Some numerical algorithms may damp out the small fluctuations (errors) in the input data; others might magnify such errors. Calculations that can be proven not to magnify approximation errors are called numerically stable. One of the common tasks of numerical analysis is to try to select algorithms which are robust – that is to say, do not produce a wildly different result for very small change in the input data.
An opposite phenomenon is instability. Typically, an algorithm involves an approximate method, and in some cases one could prove that the algorithm would approach the right solution in some limit. Even in this case, there is no guarantee that it would converge to the correct solution, because the floating-point round-off or truncation errors can be magnified, instead of damped, causing the deviation from the exact solution to grow exponentially.

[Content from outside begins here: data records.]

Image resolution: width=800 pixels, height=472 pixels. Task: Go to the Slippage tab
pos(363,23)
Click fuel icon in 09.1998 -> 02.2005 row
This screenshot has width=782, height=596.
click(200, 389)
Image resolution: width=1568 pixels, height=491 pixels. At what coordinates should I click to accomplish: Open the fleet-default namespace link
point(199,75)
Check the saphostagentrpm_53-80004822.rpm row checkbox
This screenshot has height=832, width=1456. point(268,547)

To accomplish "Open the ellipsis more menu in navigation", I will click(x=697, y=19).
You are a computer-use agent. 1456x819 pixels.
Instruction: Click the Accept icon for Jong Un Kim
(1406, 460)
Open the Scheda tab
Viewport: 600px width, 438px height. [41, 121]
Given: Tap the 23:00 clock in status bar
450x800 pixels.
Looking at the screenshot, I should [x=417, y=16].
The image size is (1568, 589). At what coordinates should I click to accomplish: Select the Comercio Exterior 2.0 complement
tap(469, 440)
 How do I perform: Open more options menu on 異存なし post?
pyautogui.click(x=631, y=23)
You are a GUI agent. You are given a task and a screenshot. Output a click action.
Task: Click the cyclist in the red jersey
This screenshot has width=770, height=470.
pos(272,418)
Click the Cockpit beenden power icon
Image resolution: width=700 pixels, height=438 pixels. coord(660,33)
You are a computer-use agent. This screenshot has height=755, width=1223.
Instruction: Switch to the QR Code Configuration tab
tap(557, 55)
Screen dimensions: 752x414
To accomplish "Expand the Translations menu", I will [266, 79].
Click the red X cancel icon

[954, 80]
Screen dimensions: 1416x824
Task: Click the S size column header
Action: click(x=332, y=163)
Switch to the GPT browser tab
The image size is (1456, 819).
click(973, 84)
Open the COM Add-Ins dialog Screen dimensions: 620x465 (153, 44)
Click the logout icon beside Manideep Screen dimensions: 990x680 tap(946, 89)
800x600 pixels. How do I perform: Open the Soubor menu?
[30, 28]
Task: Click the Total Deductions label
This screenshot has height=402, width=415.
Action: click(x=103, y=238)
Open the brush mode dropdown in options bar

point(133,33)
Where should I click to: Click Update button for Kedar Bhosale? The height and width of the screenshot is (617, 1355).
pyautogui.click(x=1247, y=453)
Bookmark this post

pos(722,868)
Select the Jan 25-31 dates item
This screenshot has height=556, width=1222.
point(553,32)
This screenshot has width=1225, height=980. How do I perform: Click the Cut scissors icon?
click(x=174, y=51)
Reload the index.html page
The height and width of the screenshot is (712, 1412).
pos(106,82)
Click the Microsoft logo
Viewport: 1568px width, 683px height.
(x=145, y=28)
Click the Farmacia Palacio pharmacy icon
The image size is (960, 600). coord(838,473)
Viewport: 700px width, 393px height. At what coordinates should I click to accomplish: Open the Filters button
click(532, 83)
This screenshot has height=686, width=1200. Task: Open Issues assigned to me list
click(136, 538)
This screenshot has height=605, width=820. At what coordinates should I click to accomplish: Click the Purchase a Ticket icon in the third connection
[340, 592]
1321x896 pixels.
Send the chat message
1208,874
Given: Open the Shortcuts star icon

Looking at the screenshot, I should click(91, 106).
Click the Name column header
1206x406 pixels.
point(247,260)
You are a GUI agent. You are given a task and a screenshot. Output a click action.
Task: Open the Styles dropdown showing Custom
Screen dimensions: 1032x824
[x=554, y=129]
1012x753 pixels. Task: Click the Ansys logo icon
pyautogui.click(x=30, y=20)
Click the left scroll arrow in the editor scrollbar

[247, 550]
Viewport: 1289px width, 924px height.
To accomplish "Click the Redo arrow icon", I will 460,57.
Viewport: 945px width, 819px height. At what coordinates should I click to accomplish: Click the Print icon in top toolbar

There are different ways to formalize the concept of stability. The following definitions of forward, backward, and mixed stability are often used in numerical linear algebra.
Consider the problem to be solved by the numerical algorithm as a function f mapping the data x to the solution y. The result of the algorithm, say y*, will usually deviate from the "true" solution y. The main causes of error are round-off error and truncation error. The forward error of the algorithm is the difference between the result and the solution; in this case, Δy = y* − y. The backward error is the smallest Δx such that f (x + Δx) = y*; in other words, the backward error tells us what problem the algorithm actually solved. The forward and backward error are related by the condition number: the forward error is at most as big in magnitude as the condition number multiplied by the magnitude of the backward error.